Acquisition in the nineteenth century was intricately linked to mercantile and trading routes and to military campaigns, all of which were primarily the dominion of men. This made the first-hand acquisition of objects by women difficult. Such objects were later sold on the art market, but though it was increasingly accessible for women, wealth and status remained barriers to their entry into the marketplace. Membership of institutions such as the United Service Institute Museum and Library offered the opportunity for military and naval members to purchase objects of curiosity from around the globe– a channel of acquisition closed to women.

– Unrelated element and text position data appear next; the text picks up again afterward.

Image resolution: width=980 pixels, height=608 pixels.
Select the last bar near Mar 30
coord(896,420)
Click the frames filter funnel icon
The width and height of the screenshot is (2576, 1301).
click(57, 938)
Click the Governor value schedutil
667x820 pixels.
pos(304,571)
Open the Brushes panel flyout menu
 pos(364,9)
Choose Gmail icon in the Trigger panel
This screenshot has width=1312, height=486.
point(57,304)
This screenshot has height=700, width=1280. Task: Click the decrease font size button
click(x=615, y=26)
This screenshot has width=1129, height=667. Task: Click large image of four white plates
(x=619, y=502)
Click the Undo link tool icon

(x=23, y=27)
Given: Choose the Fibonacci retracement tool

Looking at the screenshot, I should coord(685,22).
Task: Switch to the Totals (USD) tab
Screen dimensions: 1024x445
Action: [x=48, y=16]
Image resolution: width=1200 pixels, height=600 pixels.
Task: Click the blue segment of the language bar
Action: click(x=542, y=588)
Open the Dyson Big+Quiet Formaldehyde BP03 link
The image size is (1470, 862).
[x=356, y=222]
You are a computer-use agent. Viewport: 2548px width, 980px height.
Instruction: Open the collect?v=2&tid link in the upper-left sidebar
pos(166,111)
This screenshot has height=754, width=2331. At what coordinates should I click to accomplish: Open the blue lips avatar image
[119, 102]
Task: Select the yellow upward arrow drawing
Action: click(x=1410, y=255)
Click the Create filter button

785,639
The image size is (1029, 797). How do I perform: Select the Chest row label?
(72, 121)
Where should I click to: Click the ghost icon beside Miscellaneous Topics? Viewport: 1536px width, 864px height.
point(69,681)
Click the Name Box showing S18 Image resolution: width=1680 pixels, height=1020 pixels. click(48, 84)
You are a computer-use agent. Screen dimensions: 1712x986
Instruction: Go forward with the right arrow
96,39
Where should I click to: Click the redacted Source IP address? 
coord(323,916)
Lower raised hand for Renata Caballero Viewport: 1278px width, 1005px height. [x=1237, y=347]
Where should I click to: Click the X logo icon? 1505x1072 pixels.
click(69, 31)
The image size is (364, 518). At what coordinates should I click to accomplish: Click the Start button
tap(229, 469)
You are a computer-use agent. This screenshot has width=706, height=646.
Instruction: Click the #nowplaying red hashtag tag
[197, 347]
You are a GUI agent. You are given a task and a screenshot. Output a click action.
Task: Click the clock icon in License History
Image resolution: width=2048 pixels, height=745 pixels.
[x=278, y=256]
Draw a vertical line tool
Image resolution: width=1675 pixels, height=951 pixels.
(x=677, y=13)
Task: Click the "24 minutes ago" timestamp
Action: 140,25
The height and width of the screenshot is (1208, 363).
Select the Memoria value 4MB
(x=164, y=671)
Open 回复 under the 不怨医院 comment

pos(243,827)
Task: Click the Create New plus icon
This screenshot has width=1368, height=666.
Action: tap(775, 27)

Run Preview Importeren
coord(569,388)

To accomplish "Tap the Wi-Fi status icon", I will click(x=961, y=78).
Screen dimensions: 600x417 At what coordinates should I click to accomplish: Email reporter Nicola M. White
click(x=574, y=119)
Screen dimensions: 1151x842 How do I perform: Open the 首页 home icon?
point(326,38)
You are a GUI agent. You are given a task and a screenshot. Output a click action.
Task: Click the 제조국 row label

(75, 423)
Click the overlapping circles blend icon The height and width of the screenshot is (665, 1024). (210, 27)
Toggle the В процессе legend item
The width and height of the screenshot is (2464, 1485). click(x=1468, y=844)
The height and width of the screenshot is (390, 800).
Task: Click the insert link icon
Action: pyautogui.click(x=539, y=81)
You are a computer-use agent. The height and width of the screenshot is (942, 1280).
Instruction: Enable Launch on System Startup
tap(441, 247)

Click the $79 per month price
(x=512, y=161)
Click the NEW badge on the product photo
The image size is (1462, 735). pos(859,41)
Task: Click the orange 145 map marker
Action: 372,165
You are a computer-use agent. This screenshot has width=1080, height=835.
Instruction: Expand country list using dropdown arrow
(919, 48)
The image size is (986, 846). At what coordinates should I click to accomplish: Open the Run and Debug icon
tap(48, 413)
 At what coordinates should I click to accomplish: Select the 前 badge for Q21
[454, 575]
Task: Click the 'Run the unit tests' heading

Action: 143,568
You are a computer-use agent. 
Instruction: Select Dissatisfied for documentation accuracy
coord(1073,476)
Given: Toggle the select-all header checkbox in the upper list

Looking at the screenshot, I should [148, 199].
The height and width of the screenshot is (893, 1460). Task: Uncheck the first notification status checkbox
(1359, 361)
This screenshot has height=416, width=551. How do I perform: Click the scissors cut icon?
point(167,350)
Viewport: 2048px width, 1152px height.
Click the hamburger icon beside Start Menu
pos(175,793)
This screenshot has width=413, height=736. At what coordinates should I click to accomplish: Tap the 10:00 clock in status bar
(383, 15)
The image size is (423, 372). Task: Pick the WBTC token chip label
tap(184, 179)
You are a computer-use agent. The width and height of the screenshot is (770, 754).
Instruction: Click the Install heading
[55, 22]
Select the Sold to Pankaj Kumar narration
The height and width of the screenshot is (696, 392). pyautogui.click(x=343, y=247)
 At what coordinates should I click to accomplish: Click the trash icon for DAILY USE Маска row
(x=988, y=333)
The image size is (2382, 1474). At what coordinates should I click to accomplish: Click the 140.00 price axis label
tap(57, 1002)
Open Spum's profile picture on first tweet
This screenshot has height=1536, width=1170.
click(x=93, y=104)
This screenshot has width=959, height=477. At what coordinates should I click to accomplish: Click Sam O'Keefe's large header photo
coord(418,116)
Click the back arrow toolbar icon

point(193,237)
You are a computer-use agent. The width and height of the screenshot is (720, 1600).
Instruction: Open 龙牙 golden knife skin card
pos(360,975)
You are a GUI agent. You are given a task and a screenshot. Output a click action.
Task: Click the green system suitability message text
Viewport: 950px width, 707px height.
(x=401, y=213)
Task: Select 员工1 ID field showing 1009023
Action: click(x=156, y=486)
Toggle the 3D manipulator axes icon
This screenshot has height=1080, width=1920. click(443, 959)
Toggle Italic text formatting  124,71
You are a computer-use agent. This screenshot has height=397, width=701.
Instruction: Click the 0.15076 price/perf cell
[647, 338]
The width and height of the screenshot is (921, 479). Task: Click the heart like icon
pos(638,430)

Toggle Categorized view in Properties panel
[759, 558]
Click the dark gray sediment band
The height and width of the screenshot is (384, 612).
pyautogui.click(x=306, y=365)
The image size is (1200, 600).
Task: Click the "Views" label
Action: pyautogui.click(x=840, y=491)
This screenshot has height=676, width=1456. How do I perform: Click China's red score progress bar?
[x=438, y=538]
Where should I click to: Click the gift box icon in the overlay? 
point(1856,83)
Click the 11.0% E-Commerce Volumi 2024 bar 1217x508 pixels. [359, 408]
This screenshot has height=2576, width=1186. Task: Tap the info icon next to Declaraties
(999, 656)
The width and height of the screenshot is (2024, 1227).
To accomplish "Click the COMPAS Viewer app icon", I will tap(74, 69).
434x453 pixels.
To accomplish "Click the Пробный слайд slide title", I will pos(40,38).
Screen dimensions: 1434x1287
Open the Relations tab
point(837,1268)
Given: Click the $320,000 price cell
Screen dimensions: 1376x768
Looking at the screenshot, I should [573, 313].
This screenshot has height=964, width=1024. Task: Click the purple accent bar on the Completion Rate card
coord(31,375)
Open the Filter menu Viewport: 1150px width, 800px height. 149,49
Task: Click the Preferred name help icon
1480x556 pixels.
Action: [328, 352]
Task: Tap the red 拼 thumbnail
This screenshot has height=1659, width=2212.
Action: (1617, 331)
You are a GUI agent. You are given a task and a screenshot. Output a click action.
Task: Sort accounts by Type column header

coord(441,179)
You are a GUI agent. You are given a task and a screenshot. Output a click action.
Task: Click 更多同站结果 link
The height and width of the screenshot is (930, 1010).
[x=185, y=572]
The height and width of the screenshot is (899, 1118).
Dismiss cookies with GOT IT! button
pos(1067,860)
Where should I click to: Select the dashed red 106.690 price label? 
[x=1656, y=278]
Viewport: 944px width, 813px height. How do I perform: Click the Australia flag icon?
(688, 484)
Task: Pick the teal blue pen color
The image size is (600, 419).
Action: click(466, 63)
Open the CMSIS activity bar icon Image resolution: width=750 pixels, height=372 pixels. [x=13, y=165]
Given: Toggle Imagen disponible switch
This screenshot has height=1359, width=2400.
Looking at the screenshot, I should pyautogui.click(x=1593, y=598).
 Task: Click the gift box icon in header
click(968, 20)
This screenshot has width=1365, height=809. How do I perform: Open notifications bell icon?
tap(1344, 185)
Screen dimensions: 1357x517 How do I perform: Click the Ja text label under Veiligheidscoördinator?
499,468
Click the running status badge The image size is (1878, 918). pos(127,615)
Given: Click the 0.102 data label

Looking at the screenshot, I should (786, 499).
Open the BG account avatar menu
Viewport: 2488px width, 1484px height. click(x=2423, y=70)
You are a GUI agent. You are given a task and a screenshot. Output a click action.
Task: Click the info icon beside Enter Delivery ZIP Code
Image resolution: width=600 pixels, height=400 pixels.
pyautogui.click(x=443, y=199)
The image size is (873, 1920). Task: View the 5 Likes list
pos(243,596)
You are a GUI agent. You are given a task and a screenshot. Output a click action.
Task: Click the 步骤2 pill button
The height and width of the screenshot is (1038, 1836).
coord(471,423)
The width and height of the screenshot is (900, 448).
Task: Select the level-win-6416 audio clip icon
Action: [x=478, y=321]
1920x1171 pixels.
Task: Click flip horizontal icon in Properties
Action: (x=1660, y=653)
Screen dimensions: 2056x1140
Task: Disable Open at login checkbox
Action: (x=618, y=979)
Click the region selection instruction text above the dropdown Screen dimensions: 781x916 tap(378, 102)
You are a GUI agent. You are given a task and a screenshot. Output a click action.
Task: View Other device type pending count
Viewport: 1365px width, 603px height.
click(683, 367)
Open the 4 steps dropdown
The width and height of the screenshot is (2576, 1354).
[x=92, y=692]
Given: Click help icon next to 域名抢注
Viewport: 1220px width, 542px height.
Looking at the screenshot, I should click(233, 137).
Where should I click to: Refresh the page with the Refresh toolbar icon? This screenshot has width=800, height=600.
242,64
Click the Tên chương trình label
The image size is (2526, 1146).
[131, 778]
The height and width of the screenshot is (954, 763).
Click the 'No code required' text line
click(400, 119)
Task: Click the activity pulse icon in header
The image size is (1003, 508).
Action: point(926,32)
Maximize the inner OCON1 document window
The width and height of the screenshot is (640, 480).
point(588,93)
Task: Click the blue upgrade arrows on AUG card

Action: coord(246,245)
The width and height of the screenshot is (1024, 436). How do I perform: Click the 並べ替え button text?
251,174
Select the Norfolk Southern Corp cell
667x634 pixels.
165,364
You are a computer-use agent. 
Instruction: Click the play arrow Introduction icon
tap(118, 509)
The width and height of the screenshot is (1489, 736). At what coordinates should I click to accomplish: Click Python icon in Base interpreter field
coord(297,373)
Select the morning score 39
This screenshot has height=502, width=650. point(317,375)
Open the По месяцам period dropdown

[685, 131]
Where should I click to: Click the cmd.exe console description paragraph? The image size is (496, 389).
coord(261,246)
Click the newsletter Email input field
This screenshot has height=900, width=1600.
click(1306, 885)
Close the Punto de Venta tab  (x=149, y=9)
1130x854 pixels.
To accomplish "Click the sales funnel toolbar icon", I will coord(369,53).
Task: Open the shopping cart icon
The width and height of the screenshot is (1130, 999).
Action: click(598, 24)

However, the military context was not the only way that one could travel in this period and certainly women had been travelling, sometimes even alone, since the eighteenth century. To examine a particularly pertinent example of female collecting, we need look no further than the V&A’s collecting history and the substantial gift of English ceramics from Lady Charlotte Schreiber (formerly Lady Charlotte Guest, neé Bertie) to the South Kensington Museum in 1884.
Lady Charlotte Schreiber (1812-1895) was an inspiring figure. Born in Lincolnshire, she married the owner of the Dowlais ironworks in Wales. She had an extraordinary aptitude for language and literature and taught herself over seven languages, including Welsh. She went on to build a reputation as a highly accomplished translator, most celebrated for her published translation of The Mabinogion (a collection of 12th century Welsh folk tales). Upon her first husband’s death, Lady Schreiber took over the running of the ironworks. In 1855 she remarried her son’s tutor, Charles Schreiber, with whom she shared a love of classics, language, and travel. Together they toured across Europe, building a comprehensive collection of 18th-century ceramics.
When Charles passed away in 1884, Lady Schreiber opened up their collection to the public, in the spirit of the wunderkammern of the seventeenth century. She gave free access to not only the ceramics but also her collection of fans and playing cards amassed during her travels. Lady Schreiber was quite the collections manager: she catalogued her collection with her own numbering system, and published a catalogue of her English porcelain, earthenware and enamels. One of the 50 copies she had printed is available to view in the National Art Library.
In 1884 she gave her English ceramics collection, over 1800 objects in total, to the South Kensington Museum. You can view part of this rich collection – which includes earthenware plaques, Delftware tiles depicting actors and actresses of the day, jasperware scent bottles and porcelain figures – on permanent display in the V&A’s ceramics galleries, rooms 138 and 139. Lady Schreiber’s collection of fans and playing cards were presented to the British Museum in 1893 and thereafter bequeathed.
Although I have shared only a glimpse of Lady Charlotte Schreiber’s fascinating collecting history, it demonstrates that not only were women collecting in the nineteenth century, they were also cataloguing, displaying and disseminating knowledge about their collections. There are many more collectors like Lady Schreiber – some known to us, some yet to be discovered – who warrant further research. As my own investigations continue, I collect as many questions as I answer – but that’s part of the joy of rummaging around inside the Cabinet of Curiosities.